A look inside the gold price mechanism
Revelations that London banks manipulated the LIBOR interest rate — misbehavior for which they have been fined billions by regulators — has prompted a closer look at the ways other financial markets are manipulated, including gold, one of the biggest — $20 trillion (trillion with a T) according to Bloomberg News.
It appears that the term “London fix” may be as problematic for gold as for LIBOR (which is a base interest rate that has spillover effects on rates you and I pay, for adjustable rate mortgages or credit cards, and much else).

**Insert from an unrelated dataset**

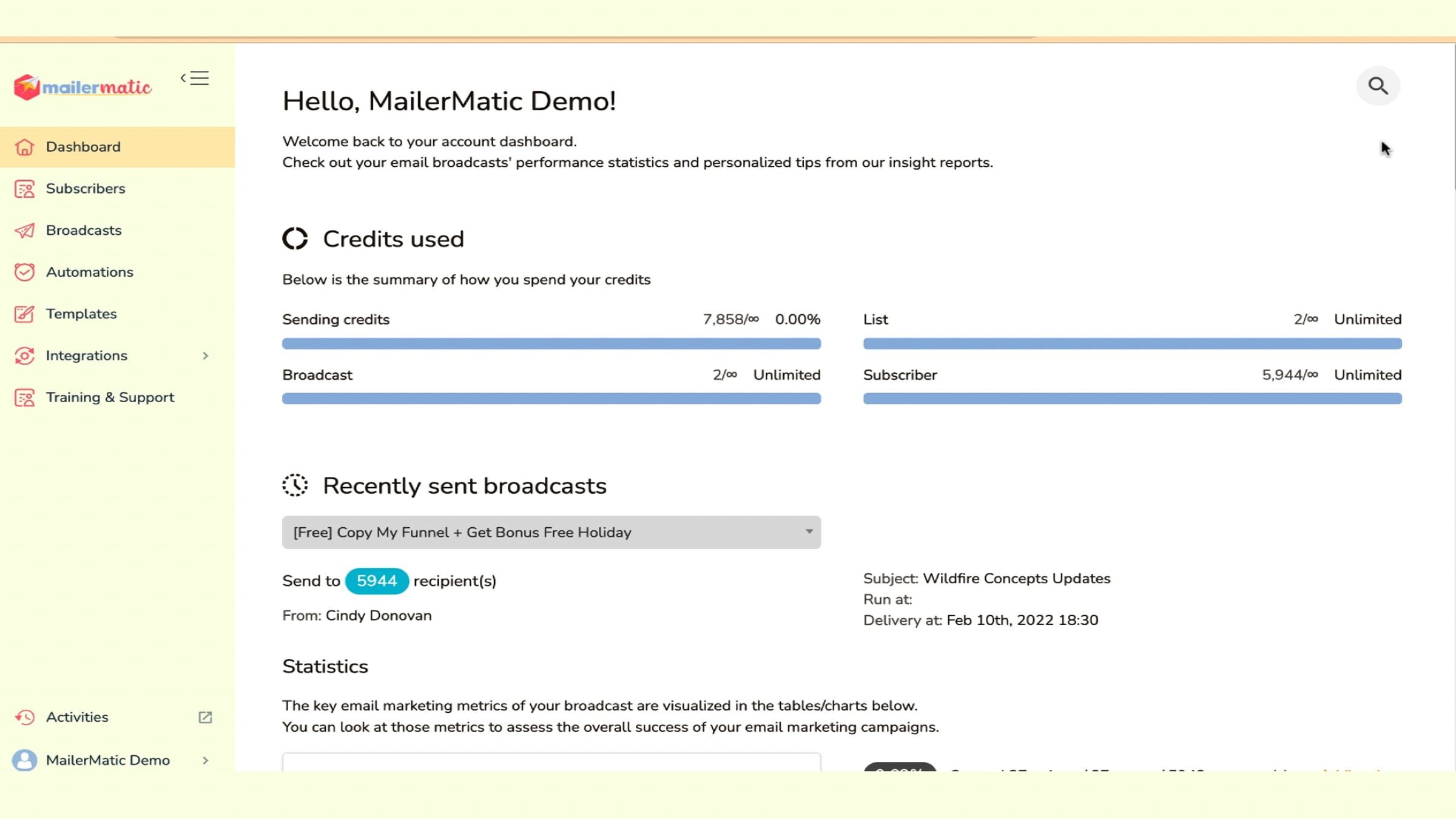Screen dimensions: 1456x819
Task: Click the MailerMatic Demo user avatar
Action: (x=24, y=760)
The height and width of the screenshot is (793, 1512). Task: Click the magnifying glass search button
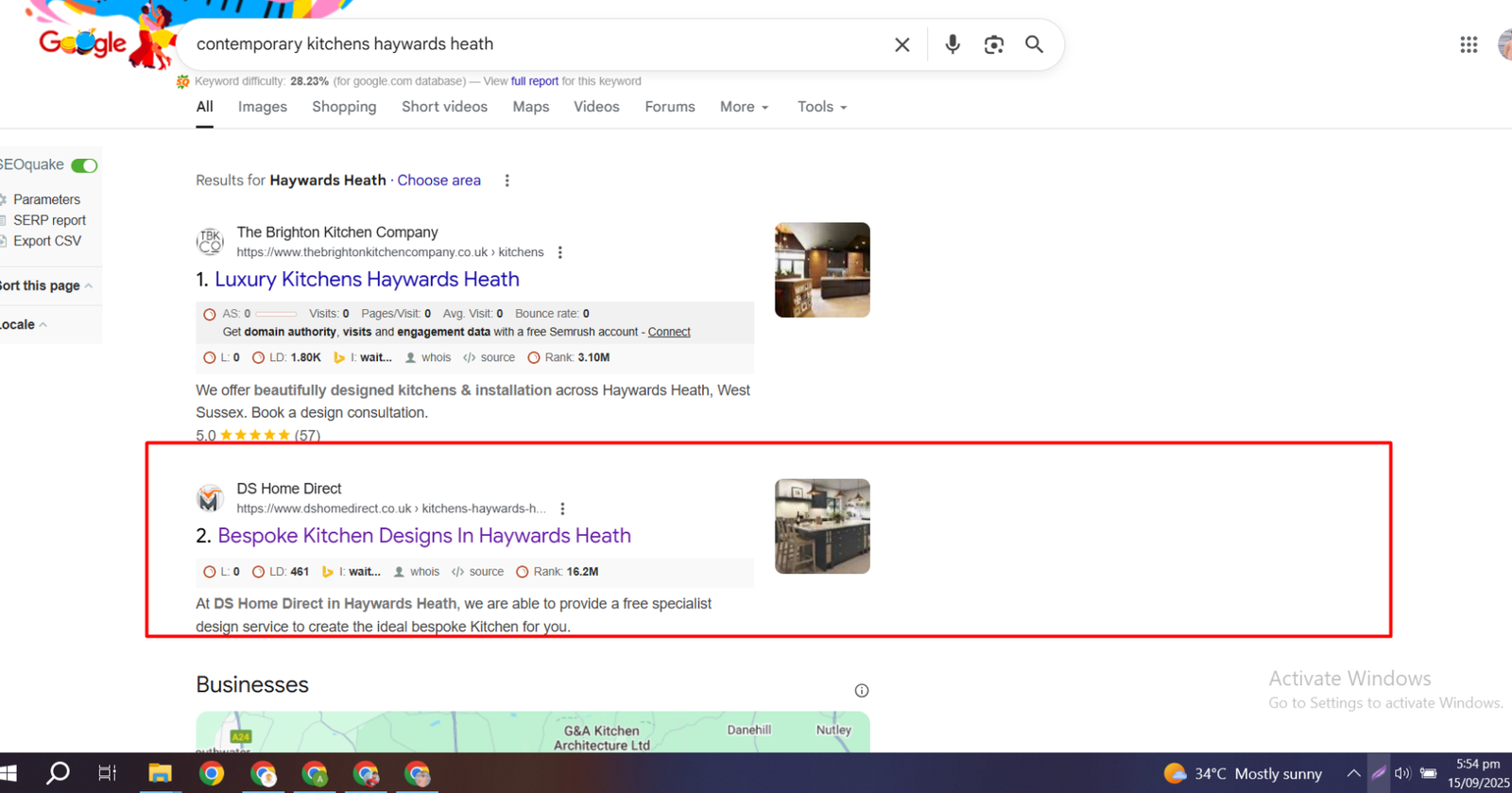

Should it prove that the five banks — at least two of them already proven to be corrupt — that fix the London rate have also been gaming the gold price, that might not have a great deal of impact on our Maui pawn shop. We buy and sell gold based on the New York spot price, which is updated every 15 seconds during the business day; but we do not change our benchmark so often. Besides, our prices are flexible within a few dollars or so (out of, at this writing 1,245 dollars), so we are not playing in the same league as the arbitrageurs who may (or may not, who knows yet?) be fiddling the gold market.
As the story explains, the mischief seems to come in very short-term (minutes long) bets on futures prices. Pawn shops deal in physical gold, whose value is necessarily somewhat decoupled from the vagaries of the futures market. Nevertheless, suspicions that crooks are loose in the marketplace cannot be welcome. Crooks in banks? Who knew?
“Traders involved in this price-determining process have knowledge which, even for a short time, is superior to other people’s knowledge,” said Thorsten Polleit, chief economist at Frankfurt-based precious-metals broker Degussa Goldhandel GmbH and a former economist at Barclays. “That is the great flaw of the London gold-fixing.”